Source material:
BEGIN

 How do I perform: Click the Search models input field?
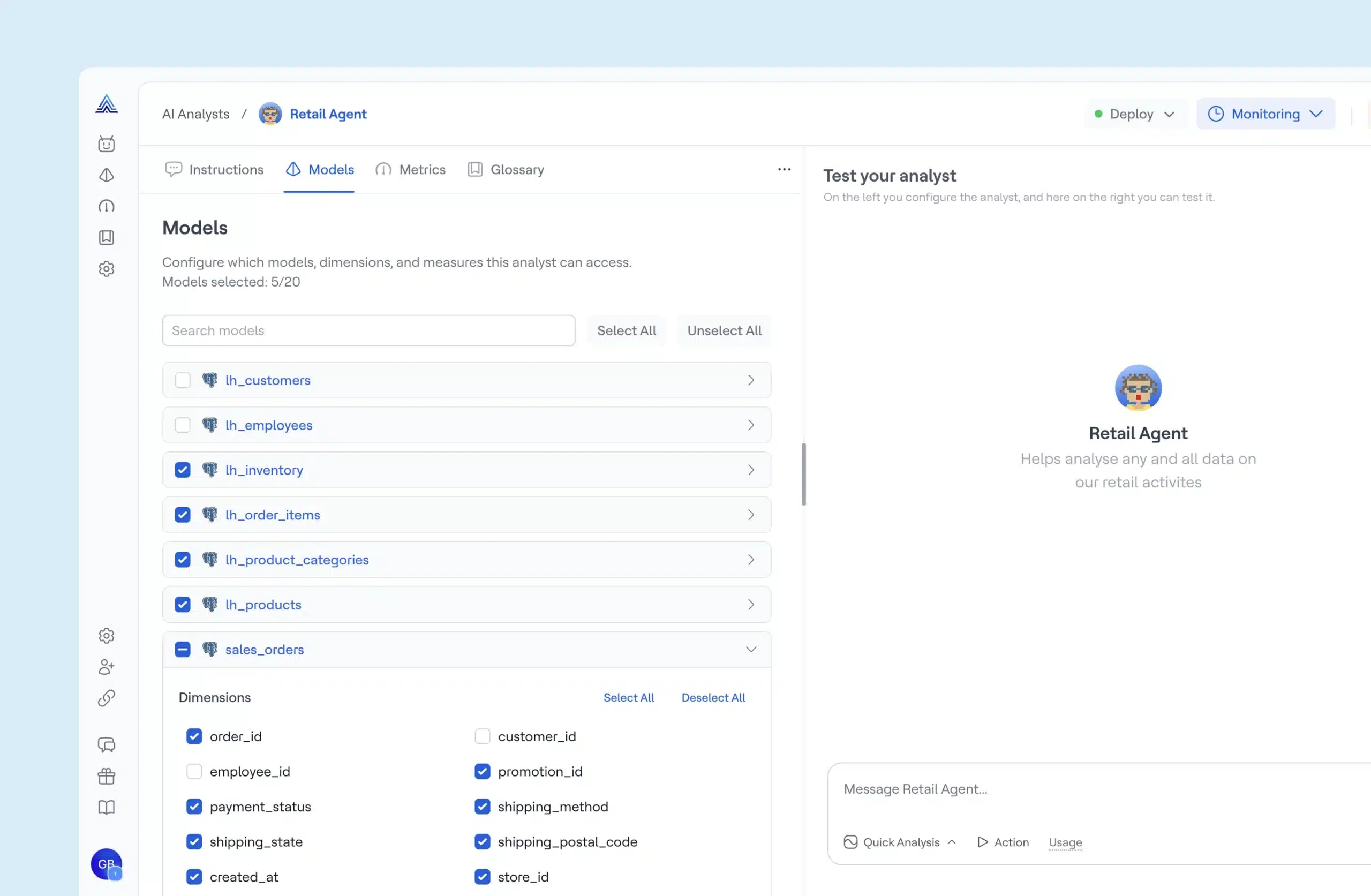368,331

END
BEGIN

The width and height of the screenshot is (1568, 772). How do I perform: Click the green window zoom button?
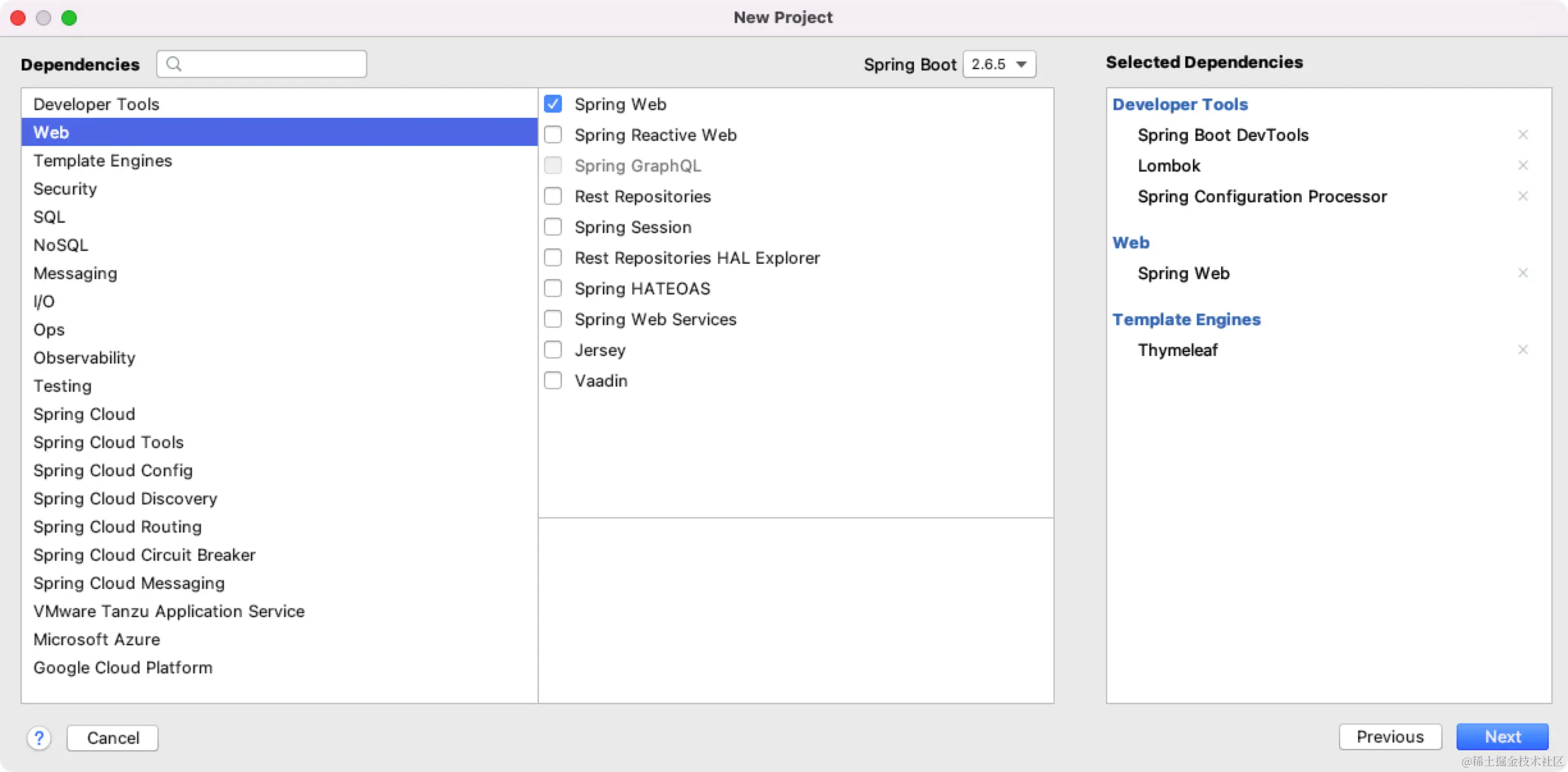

END
BEGIN

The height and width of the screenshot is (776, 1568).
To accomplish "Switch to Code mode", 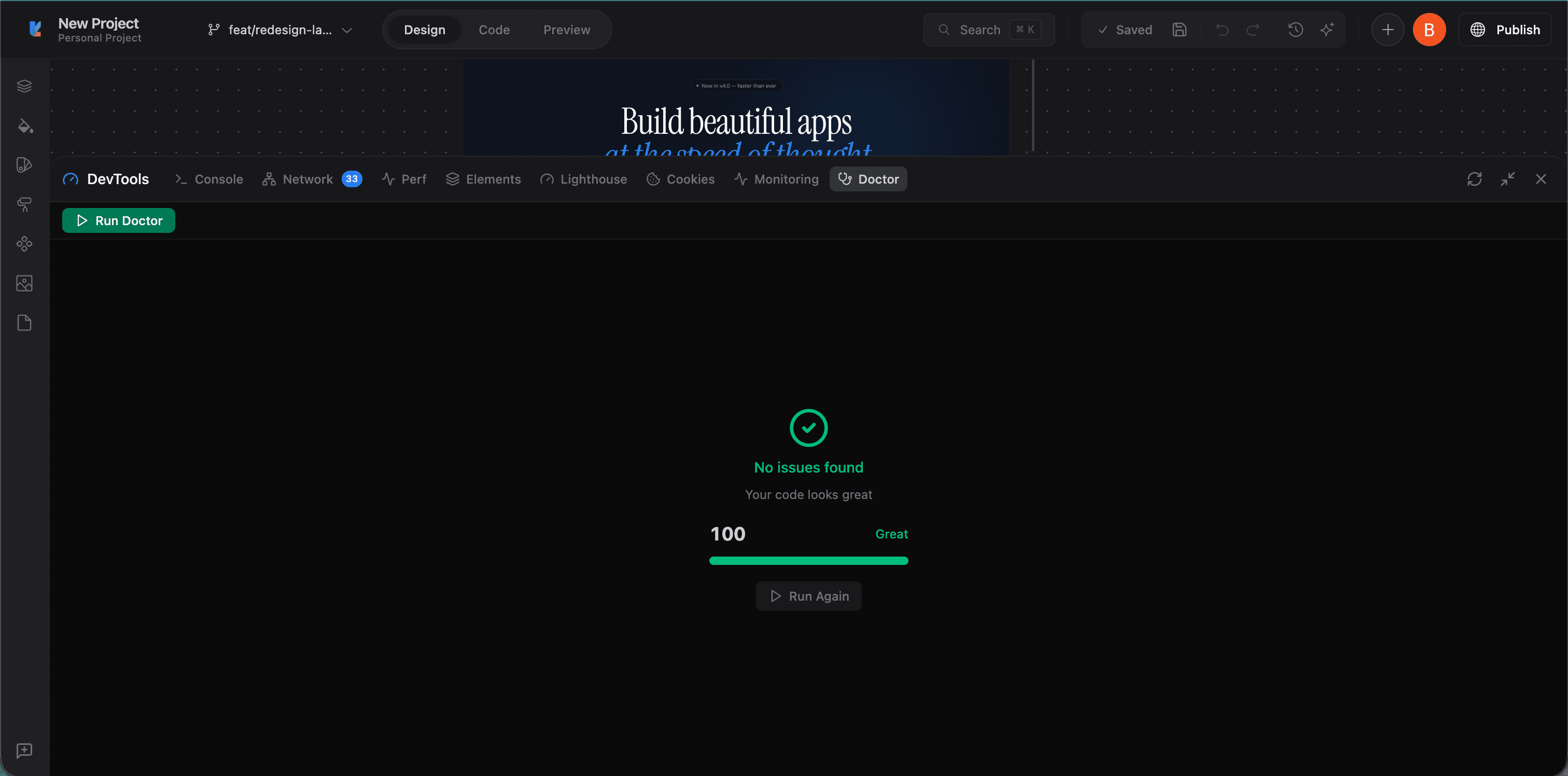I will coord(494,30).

END

What is being asked: In the material above, find every line that has the string "width" and pull those lines out.

Answer space:
The width and height of the screenshot is (1568, 772). How do I perform: Click the green window zoom button?
The height and width of the screenshot is (776, 1568).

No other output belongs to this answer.